> AUFGABENSTELLUNG
Geben Sie die Zeilen als nummerierte Liste wieder, beginnend mit der Zeile, die "At what coordinates should I click to accomplish: Go" enthält, und fortlaufend bis einschließlich der Zeile, die "Click help icon" enthält. Leerzeilen werden dabei ausgelassen.

[Einträge zum Auffinden von Wörtern und Elementen]

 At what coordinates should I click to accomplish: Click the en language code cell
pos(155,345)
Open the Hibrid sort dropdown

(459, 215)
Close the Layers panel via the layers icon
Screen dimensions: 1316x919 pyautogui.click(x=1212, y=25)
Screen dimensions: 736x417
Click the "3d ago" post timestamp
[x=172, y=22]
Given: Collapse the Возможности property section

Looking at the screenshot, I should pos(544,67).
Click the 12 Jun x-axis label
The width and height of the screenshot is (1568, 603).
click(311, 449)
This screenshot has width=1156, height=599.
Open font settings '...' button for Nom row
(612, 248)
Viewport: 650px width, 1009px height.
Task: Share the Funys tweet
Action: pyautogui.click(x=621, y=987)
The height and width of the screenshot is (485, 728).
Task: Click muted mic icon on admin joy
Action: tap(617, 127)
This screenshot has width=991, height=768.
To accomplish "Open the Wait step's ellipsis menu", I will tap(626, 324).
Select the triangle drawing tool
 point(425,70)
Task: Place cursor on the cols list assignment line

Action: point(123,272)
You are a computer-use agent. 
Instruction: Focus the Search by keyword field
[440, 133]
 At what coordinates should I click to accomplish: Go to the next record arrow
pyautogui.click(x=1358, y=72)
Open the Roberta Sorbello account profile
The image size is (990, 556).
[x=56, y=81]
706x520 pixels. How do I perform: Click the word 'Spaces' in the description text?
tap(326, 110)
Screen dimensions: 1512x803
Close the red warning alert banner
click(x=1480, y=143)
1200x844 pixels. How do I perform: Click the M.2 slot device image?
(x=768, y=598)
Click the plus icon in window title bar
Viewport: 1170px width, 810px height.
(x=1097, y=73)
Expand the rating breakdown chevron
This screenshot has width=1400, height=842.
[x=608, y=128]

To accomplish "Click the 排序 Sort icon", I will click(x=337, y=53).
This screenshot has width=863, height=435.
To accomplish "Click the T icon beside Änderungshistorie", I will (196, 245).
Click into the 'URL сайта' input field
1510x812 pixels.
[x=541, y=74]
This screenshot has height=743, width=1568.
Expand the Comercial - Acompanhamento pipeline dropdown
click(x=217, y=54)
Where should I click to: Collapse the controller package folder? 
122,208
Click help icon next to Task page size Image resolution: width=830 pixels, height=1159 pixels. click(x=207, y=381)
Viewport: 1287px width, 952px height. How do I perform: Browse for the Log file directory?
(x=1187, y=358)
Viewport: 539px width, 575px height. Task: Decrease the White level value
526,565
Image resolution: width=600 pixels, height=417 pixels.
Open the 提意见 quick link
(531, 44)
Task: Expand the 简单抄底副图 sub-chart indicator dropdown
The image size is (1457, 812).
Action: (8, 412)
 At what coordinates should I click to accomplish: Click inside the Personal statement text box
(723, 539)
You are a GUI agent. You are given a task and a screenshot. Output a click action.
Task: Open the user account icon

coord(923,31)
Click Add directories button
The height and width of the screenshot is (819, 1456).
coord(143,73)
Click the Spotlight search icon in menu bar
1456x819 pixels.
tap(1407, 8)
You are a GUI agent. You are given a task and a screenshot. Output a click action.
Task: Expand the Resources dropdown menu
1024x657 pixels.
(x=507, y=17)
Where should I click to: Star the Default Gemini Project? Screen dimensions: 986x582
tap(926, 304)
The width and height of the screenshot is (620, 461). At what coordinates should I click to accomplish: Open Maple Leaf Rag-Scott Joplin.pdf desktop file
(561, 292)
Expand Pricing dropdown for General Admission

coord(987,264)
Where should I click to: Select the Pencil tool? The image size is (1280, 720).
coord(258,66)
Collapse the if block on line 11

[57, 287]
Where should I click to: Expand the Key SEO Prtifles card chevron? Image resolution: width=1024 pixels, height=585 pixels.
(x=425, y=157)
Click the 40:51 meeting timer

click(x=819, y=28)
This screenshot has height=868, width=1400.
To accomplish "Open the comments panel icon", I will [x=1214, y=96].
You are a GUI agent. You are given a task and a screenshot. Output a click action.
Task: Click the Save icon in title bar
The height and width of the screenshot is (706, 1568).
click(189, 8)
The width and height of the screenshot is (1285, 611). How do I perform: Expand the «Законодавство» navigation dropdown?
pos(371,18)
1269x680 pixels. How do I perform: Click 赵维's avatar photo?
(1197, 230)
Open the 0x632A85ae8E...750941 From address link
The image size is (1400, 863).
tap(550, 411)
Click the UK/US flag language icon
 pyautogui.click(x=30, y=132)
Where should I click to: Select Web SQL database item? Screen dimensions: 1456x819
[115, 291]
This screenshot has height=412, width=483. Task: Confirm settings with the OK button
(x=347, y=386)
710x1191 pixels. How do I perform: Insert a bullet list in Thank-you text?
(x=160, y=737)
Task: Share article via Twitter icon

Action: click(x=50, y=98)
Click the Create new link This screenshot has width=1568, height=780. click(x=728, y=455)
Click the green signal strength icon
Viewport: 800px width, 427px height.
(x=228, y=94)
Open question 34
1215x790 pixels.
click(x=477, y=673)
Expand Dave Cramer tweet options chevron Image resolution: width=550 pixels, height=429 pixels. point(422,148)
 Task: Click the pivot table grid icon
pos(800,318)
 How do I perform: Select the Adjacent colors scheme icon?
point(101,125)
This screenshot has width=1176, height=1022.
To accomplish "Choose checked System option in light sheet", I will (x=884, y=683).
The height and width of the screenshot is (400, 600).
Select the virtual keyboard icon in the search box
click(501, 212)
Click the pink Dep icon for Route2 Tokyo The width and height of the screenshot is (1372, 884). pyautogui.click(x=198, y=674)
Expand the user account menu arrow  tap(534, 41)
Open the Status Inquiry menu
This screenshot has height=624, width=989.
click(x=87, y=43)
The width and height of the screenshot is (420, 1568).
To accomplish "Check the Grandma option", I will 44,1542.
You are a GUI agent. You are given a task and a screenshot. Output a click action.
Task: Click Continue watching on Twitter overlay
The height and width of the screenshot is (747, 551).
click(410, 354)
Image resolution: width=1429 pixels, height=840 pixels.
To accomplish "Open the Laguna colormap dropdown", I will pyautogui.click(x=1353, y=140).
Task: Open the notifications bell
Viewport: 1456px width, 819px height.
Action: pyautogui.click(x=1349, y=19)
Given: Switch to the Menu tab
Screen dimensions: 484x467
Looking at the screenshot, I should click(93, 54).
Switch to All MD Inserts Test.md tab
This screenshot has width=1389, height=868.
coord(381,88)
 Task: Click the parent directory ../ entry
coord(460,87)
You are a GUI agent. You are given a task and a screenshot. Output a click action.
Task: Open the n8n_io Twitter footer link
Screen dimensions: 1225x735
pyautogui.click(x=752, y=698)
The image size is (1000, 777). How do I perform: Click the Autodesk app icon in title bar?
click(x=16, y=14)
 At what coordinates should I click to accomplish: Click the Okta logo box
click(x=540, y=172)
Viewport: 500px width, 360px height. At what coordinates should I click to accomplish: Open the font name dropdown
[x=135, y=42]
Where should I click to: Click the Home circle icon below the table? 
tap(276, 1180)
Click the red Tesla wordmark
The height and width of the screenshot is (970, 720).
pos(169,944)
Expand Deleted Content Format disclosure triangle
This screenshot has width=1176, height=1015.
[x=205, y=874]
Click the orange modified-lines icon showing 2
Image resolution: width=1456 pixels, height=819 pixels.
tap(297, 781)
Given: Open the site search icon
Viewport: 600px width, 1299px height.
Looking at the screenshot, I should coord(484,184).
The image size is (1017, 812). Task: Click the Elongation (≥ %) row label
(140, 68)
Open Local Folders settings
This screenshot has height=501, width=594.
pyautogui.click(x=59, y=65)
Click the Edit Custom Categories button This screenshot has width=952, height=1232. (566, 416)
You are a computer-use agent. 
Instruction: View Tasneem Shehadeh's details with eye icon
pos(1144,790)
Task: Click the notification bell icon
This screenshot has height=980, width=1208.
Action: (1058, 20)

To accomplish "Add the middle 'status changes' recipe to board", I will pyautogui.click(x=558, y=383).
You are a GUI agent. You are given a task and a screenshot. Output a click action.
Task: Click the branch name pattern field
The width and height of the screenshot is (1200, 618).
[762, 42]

> LÖSUNG
1.  At what coordinates should I click to accomplish: Go to the next record arrow
2. pyautogui.click(x=1358, y=72)
3. Open the Roberta Sorbello account profile
4. The image size is (990, 556).
5. [x=56, y=81]
6. 706x520 pixels. How do I perform: Click the word 'Spaces' in the description text?
7. tap(326, 110)
8. Screen dimensions: 1512x803
9. Close the red warning alert banner
10. click(x=1480, y=143)
11. 1200x844 pixels. How do I perform: Click the M.2 slot device image?
12. (x=768, y=598)
13. Click the plus icon in window title bar
14. Viewport: 1170px width, 810px height.
15. (x=1097, y=73)
16. Expand the rating breakdown chevron
17. This screenshot has width=1400, height=842.
18. [x=608, y=128]
19. To accomplish "Click the 排序 Sort icon", I will click(x=337, y=53).
20. This screenshot has width=863, height=435.
21. To accomplish "Click the T icon beside Änderungshistorie", I will (196, 245).
22. Click into the 'URL сайта' input field
23. 1510x812 pixels.
24. [x=541, y=74]
25. This screenshot has height=743, width=1568.
26. Expand the Comercial - Acompanhamento pipeline dropdown
27. click(x=217, y=54)
28. Where should I click to: Collapse the controller package folder? 
29. 122,208
30. Click help icon next to Task page size Image resolution: width=830 pixels, height=1159 pixels. click(x=207, y=381)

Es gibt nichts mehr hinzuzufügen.